All these questions about “disproportionate outrage” beg the question of where the boundaries were. People who presume that a football team recruited to be among the only black students on a vastly-white-majority white-run campus should be chill about swastikas painted in feces and hecklers running onstage shouting racial slurs presume a great deal. People who presume that these reported incidents are the only incidents--and that they know better than students on the campus about whether these incidents are just the foam on the tide of a generally racist culture--are presuming even more.

Is it outrageous for Quentin Tarantino to use the word “murder” at a #BlackLivesMatter protest to describe police shootings? Only if you think that shooting a 12-year-old child in cold blood and subsequently denying responsibility for it was not in and of itself outrageous. Is it outrageous to pass a law saying people can’t kick trans people out of restrooms for being trans?
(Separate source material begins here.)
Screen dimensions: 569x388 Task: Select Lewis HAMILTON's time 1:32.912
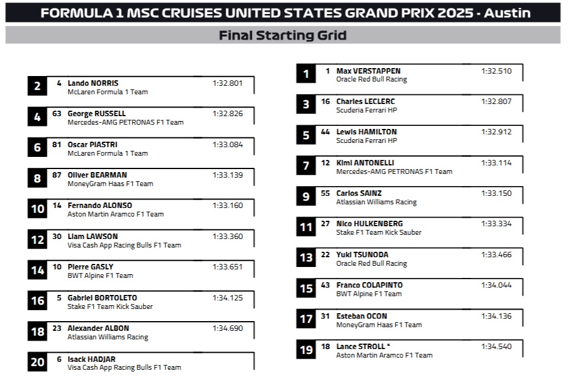[496, 131]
Only if you don’t think there’s anything outrageous about living in fear of harassment, fines or violent assault because you’re not sure if the way you dress and act makes you “feminine” enough for the ladies’ room or “masculine” enough for the men’s room.

So yes, I support or oppose “outrage” based on whether I think the outrage is legitimate or not, i.e., based on my political views, and I find nothing to be ashamed of in this--and I find the concern trolls who claim to be against “outrage” in the abstract to be disingenuous. I hold the positions I do because both numbers and experience bear out that people who celebrate Christmas, police officers, people who play video games, and white straight men are doing relatively fine, whereas racial minorities targeted by police and trans people smeared as sexual predators and regularly murdered and driven to suicide are not.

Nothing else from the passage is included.